Similarly, though there are risks inherent in any technology noted McIntosh. For each positive use of a technology there are concerns about its misuse, in paper mills or in image manipulation. McIntosh described the work that Ripeta has done identifying a network of potential trust metrics associated with a paper using AI-based tools that are calculated based on trust metrics and have been applied to millions of objects. Elsevier similarly has deployed other AI tools to assist in the editorial and production processes. Once these tools are implemented, are there ways that this information can then be shared along with the content, noting what types of integrity checking has been undertaken. Here, de Waard noted a technical standard recently published by NISO, the Content Profile/Linked Document specification, which is meant to support such communication. In the end, the single most important thing that we do (i.e., the scholarly publishing industry) is to confer trusted information to subsequent generations. It is therefore vitally important that we use every tool in a sensible way to ensure the record remains viable and trustworthy as we can.

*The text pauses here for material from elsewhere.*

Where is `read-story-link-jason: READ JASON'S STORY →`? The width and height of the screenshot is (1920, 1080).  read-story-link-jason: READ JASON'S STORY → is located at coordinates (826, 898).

Where can we go from here?
As the session closed, I inserted a point at the end of the session about the role of standards and trust, building upon de Waard’s comments. During the NISO Plus Forum focused on Artificial Intelligence applications in scholarly communications that my organization hosted earlier this month, participants identified a number of potential projects that we could try to encourage in our community. More than half of the potential project ideas could be broadly conceived as addressing issues around integrity and trust.
For example, one of the project ideas involved extending the CReDIT terminology to include machine generation of the content. Two additional ideas involved the inputs in generating machine outputs using AI-related tools. The first was on the trustworthiness of the data that is used to develop a model, such that it can be trusted in terms of quality, bias, or scientific rigor. Another idea was focused on the assessment of a model and its application for a specific purpose. Similar project ideas have been suggested for engineering issues, but not specifically around scholarly communication issues. There were more suggested ideas than NISO could ever pursue and develop on our own. We hope that when the report of the Forum is circulated, members of the community will engage with our efforts to ensure reasonable, equitable, and inclusive use of AI-based tools moving forward.
Perhaps it is too soon to fully understand the full implications of these new tools, but there are many lenses to view the challenges and opportunities. Ideally, community conversations like this one hosted by SSP’s Scholarly Kitchen will help people to grasp the potential impacts on their organizations and the scholarly community at large. Hopefully, those engaged in various elements of these various worlds will work together to explore innovative approaches to applying these tools in our community. There is certainly a lot to explore, lots to discuss, and a lot to implement.